The concluding chapters examine Professional Accountability and the Inevitability of Error as, in Ukraine, Marsh visits the grave of Tanya, the 11-year-old girl who died after his disastrous attempt to remove an enormous tumor. The journey forces a confrontation with the tangible aftermath of surgical overreach, contextualizing the individual tragedy within the broader historical horrors that have ravaged the Ukrainian landscape. Marsh’s preservation of the Christmas cards from Tanya’s mother on his desk in London serves as “a sad reminder of Tanya, of surgical ambition and of my failure” (238). By publicly displaying these cards, he transforms them into a talisman of guilt, ensuring that his professional misjudgments remain acknowledged and visible. 

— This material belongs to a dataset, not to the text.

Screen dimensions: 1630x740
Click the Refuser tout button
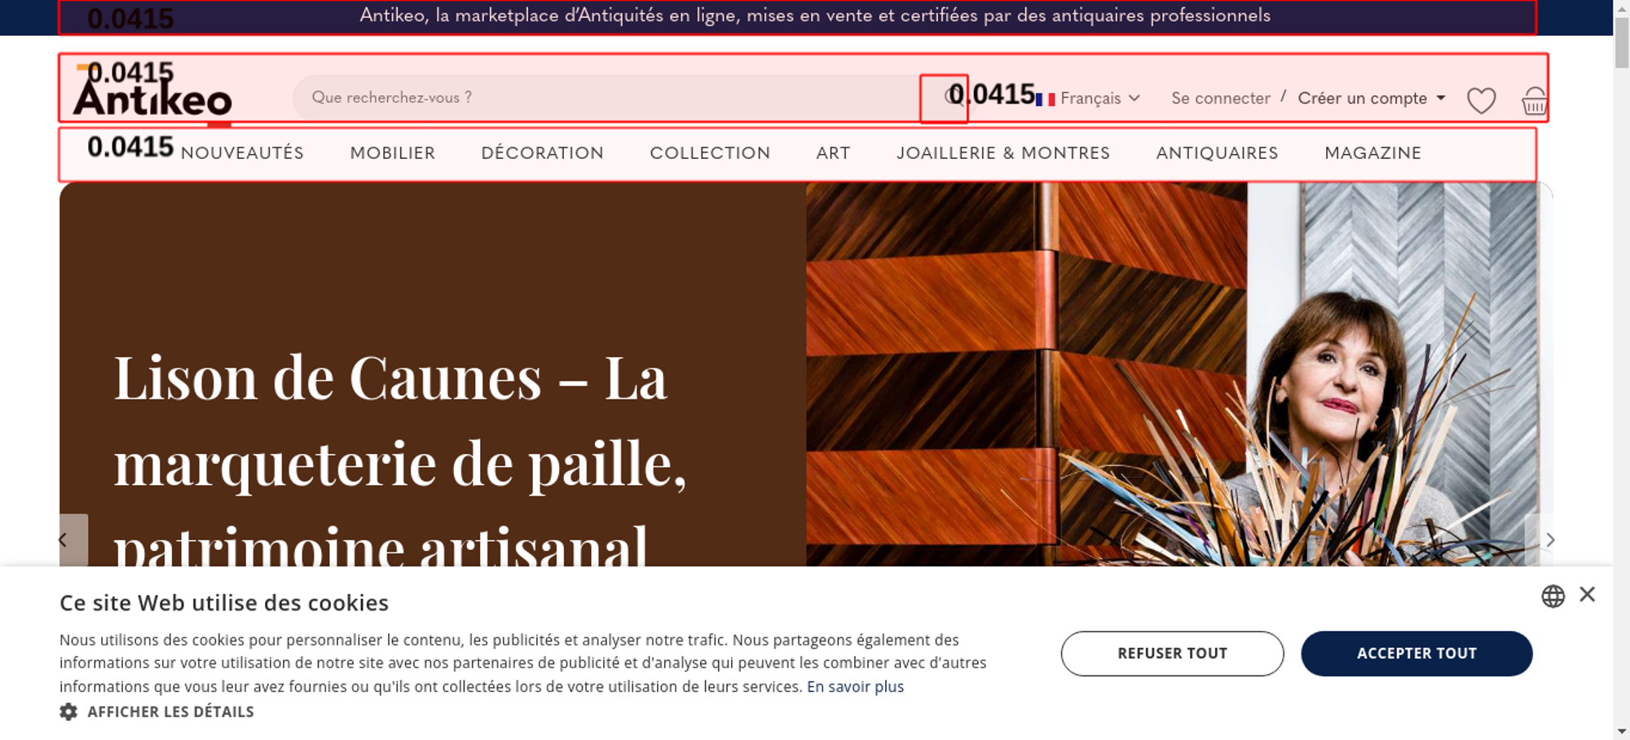1172,654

Ultimately, these final chapters coalesce around the acceptance of uncertainty that defines the mature neurosurgeon’s mindset. The culmination of this acceptance occurs when Will wakes up from the high-risk surgery largely intact, leaving Marsh repeating, “I can’t believe it” (289). The neurosurgeon’s astonishment reveals that decades of experience have fostered humility in the face of physiological fragility. Instead of attributing Will’s survival solely to his own technical brilliance, the author acknowledges the sheer unpredictability of the outcome. While he controlled the surgical bleeding with muslin and patience, the final preservation of Will’s life and faculties involved an element of uncontrollable fortune. The narrative thus concludes not with a triumphant assertion of mastery, but with a quiet acknowledgment of the fragile, unpredictable line between catastrophe and survival. This understated conclusion cements the memoir’s assertion that practicing medicine requires navigating persistent, unresolvable ambiguity.